時に絵画を売買する人たちの世界において衝撃的な知らせは波紋を投じています。以前専門家が“本物”だと定めていた作品が実は偽物だったと判明されます。天才的な人は場合によって専門家さえ騙すことができます。すなわち「本物」を求めてそれを捜すに当り、賢明な判断が要求されるということです。その判断の基準は縛られるか開放されるかだと思います。偽物は人を縛り、度々破滅へ導いて行きます。お金や権力などを「本物」として見做している人はよくその罠に陥ってしまいます。
「本物」は逆にそのようなことから人を解放し、自由にします。
* 捜し求めたあげく、賢明に判断した上で私たちは道・真・理・命であるイエスが「本物」であることを信じるようになりました。しかし皆さんもご存知の通り、演奏されたことのない楽譜のように信仰を口先で宣言しただけではどうにもなりません。
◎道であるイエスは世界の複雑な状況、社会の予想外の変化、私たちが直面している出来事の中で日々出会っている人々を通して、私たちを案内しようとしています。
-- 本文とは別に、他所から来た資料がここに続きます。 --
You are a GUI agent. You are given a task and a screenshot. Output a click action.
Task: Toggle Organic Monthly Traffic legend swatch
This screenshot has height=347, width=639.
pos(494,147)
その道を捜し求め、そしてその道を勇気をもって辛抱強く歩くために要求される努力に対して、外方を向かないように心掛けましょう。
◎ 真理であるイエスの言葉と生き方に基づいて判断し、偽りとごまかしを自分に許さず、生活している場、家庭、学校、職場、地域社会で真理に相応しく行動するように心掛けましょう。
◎ 命であるイエスの内にイエスと共に生きることに常に注意を払いましょう。それを心掛けなければ偽物の輝きに魅せられてきっと「本物」を見失ってしまうでしょう。博物館や画廊で絵画、宝石、展示品などに人は触ることができず、また盗難にあわない
ために安全装置が設置されています。それは一つの例えに過ぎないのですが社会の中で吹いている様々な風に倒されないため、「本物」を見失わないために安全装置である、祈ること、神の言葉に縋ること、秘跡を受けること、すなわちイエスの命で生きる
ように心掛けましょう。
* 「本物」を求めて生きること、道であり真理であり命であるイエスの後について行くことは楽なことではありませんが、しかしそのおかげで真の喜びを味わうことができるとイエスは約束されました。
『畑に宝を見つけた人、捜していた高価な真珠を見つけた商人は喜びの内に持ち物をすっかり売り払ってそれを買う』と。200801.htm(マタイによる福音13章44節〜46節)
皆さんもこの新しい一年の間「本物」を求めて、その喜びを味わうことができるように心からお祈り致します。